A four-year-old boy tragically died in a swing set accident at a Queensland Airbnb last weekend – and Workplace Health and Safety has since started an investigation.
The swing set at the Sunshine Coast hinterland property toppled over and landed on the young boy while he was playing, causing him serious head injuries. He was rushed to Maleny Hospital but died a short while later.
Airbnb has told the ABC in a statement that it has offered any assistance they can to Queensland police and are ‘deeply saddened’ by what happened.
Workplace Health and Safety is looking further into the little boy’s death because an Airbnb is technically a business – and the investigation has raised valid questions about who’s responsible when things go wrong at an Airbnb.
For example, regular insurance would very rarely cover Airbnb guests – and if Airbnb hosts want it to, they must notify their insurance company first, both to protect their guests and their home.
RACQ insurance spokesperson Kirsty Clinton told the ABC that insurance-wise, turning your home into an Airbnb can be tricky.
“If there’s a storm, if there’s a cyclone, if there’s a fire — these things are covered if you’re an Airbnb,” she said.
“What isn’t covered is the legal liability portion of the home and contents insurance if you’re running a business at the home. This is the bit that offers compensation for death and injury, or loss of damage to someone’s property when they’re staying there.”
Principal lawyer at Maurice Blackburn, Alison Barrett, added that if hosts fail to notify their insurance company, their property may be unprotected.
“It does depend on the precise terms of the policy, but generally it won’t be covered unless they’ve actually provided their insurer with that notice,” she told the ABC.
Airbnb does provide free Host Protection Insurance, which gives hosts up to $US1 million in cover “in the event of a third-party claim of bodily injury or property damage” during an Airbnb stay.
This covers any number of guest injuries but doesn’t include property issues like mould or bedbugs, or any damage or injuries that aren’t accidental.
However, Barrett reiterated that anyone using an Airbnb should watch out for the fine print.
“That insurance would generally only kick in when the host or the landlord has been at fault or been negligent for the circumstances of the injury,” she told the ABC.

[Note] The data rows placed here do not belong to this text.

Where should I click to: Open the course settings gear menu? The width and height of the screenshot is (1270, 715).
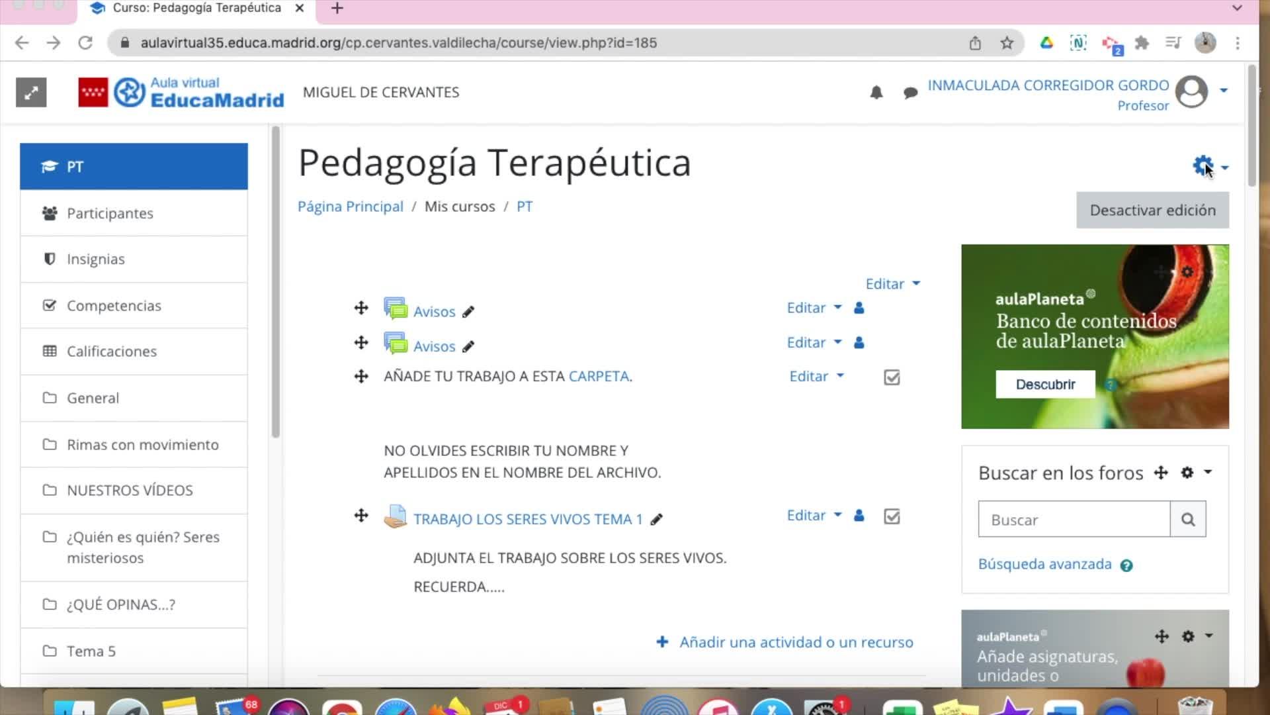(x=1204, y=166)
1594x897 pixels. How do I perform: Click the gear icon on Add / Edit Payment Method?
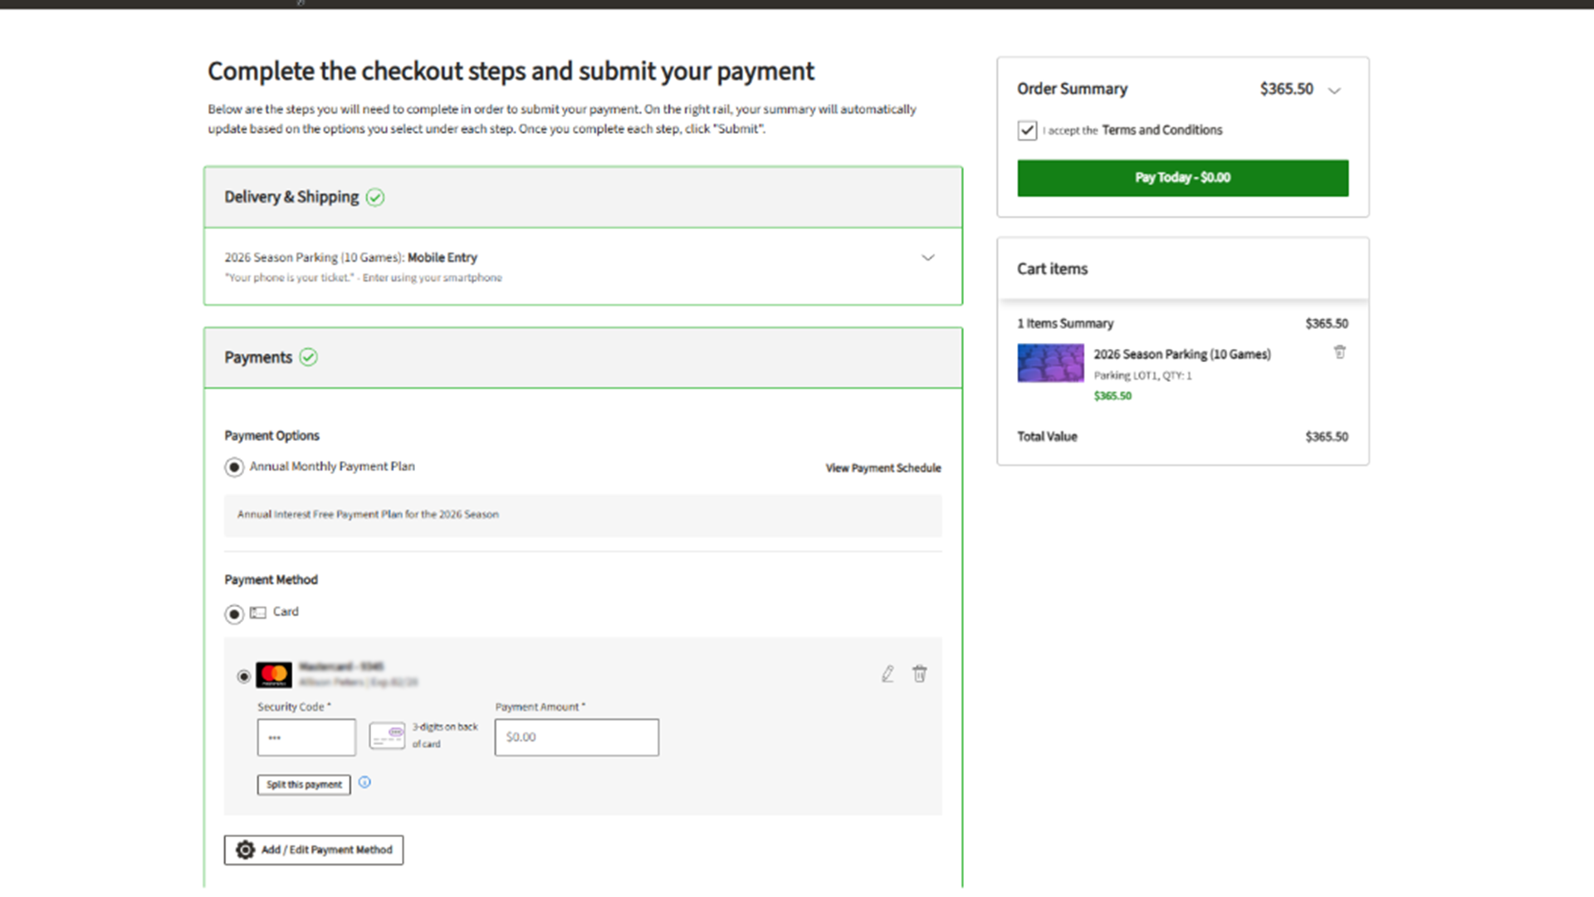pyautogui.click(x=245, y=850)
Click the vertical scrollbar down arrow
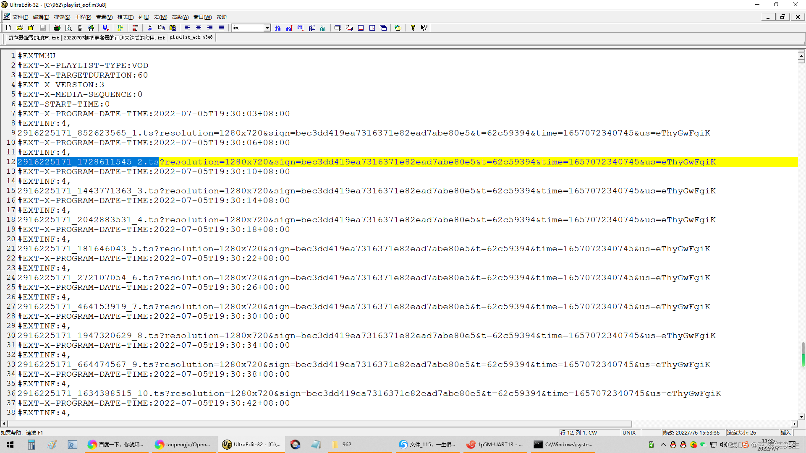This screenshot has width=806, height=453. tap(801, 417)
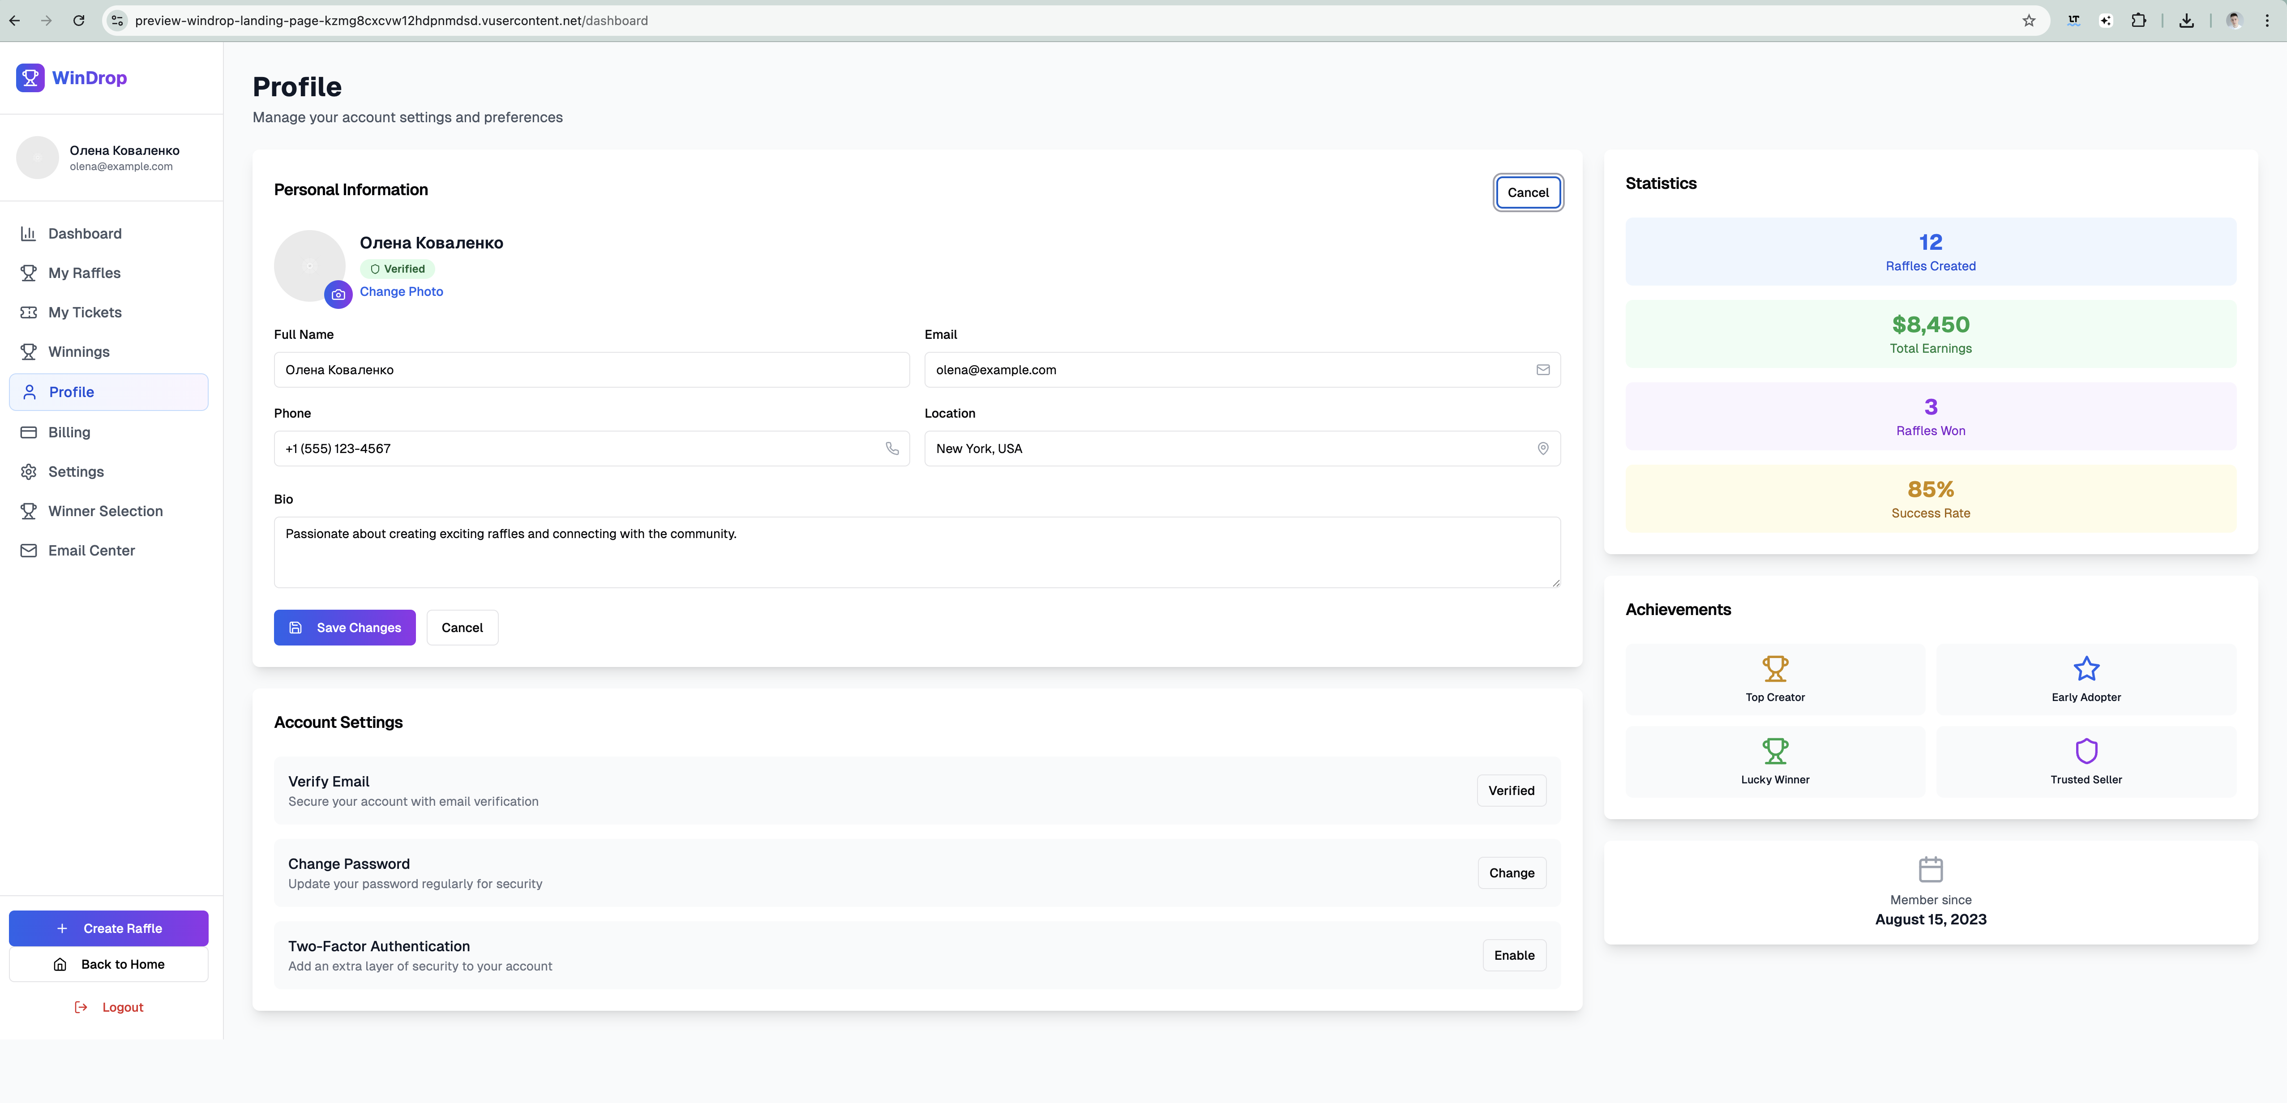Open browser extensions puzzle icon
This screenshot has height=1103, width=2287.
[x=2139, y=20]
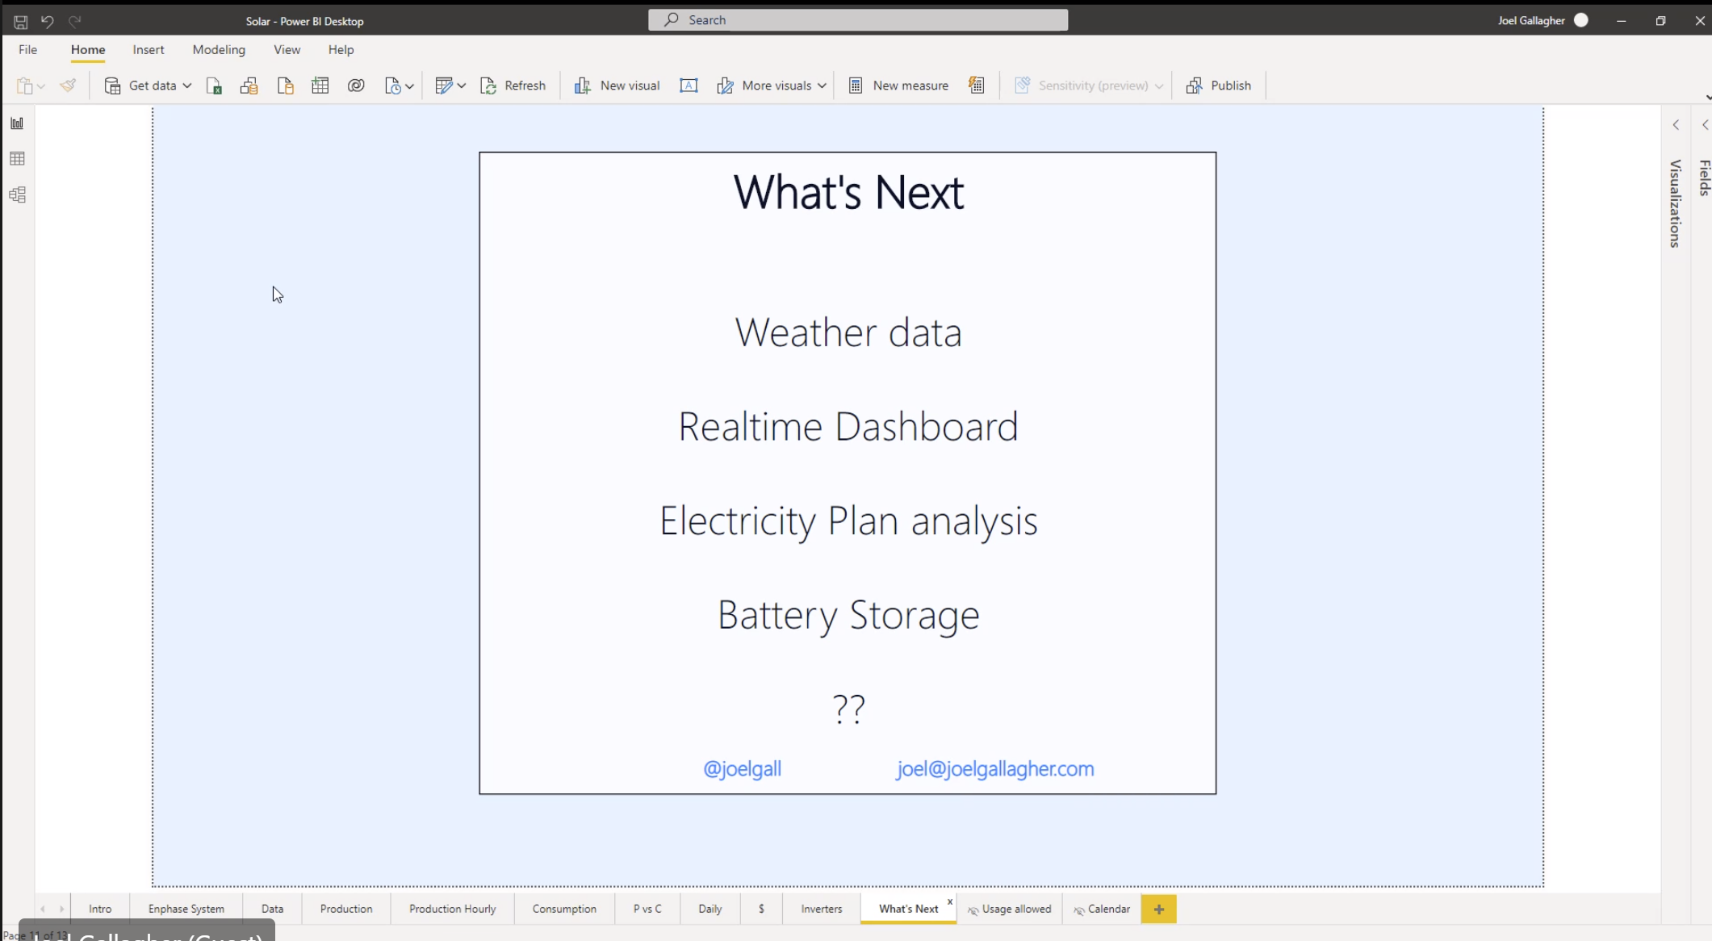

“For this particular [swing set] case, for example, you would need to prove that the owner of the property was aware or should have been aware that the swing posed a risk to children who used it — and in light of that knowledge, that they then failed to repair the swing or to maintain it or to remove it.
“If this was a tragic accident that was no one’s fault, there will be no compensation payable to the family.”